Her Ben, daha doğuştan halka, devlete suçludur.
Sen korkudan ellerini kavuşturarak acı dolu bakışlarını gökyüzüne yönelttin ve kendini duaya verdin.
Bunun üzerine doğanın fırtınaları dindi, arzularının şiddeti ile kabaran okyanusun dalgaları duruldu.

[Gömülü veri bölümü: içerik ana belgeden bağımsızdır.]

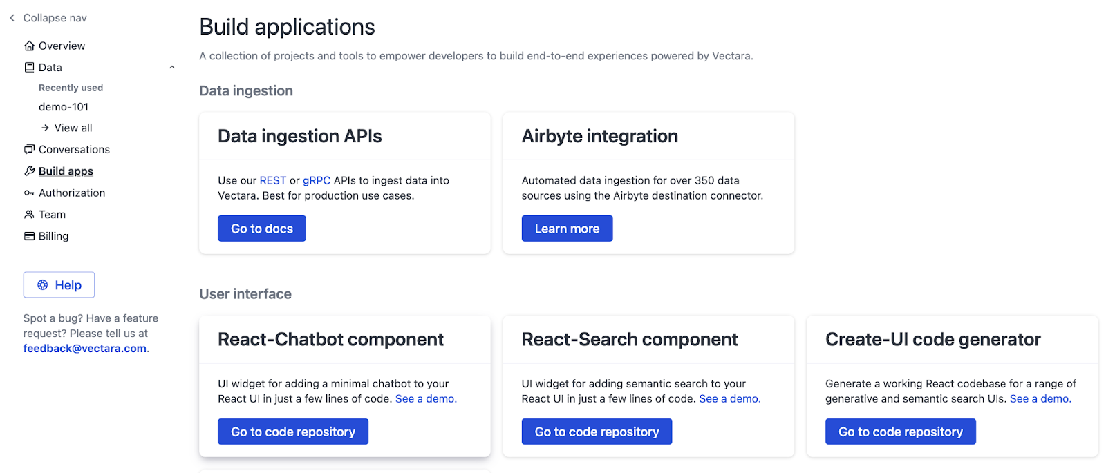
Task: Click the Authorization key icon
Action: click(x=29, y=193)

Yorgun göz kapakların yavaş yavaş gözlerinde sönen hayatın üzerine kapandı, vücudun daki gerginlik ağır ağır gevşedi, yüreğindeki dalgaların uğultusu dindi, birbirine kenetlenmiş ellerini, güçsüz bir hâlde yenik düşmüş bağrının üzerine bastırdın ve ta derinlerden gelen hafif bir ahh! sesi ile ruhun huzura kavuştu.
Böylece uykuya daldın, ama ertesi sabah gene aynı savaşı vermek ve yeniden dualara sığınmak üzere uyandın.
Artık bedensel zevklerden vazgeçmeye alışmış olman, arzularının ateşini söndürüyor -ama gençliğinin gülleri de, ruhunun o kansız cansız esenliği uğruna solup gidiyor.
Ruhun kurtuldu ya! Varsın bedenin çürüsün!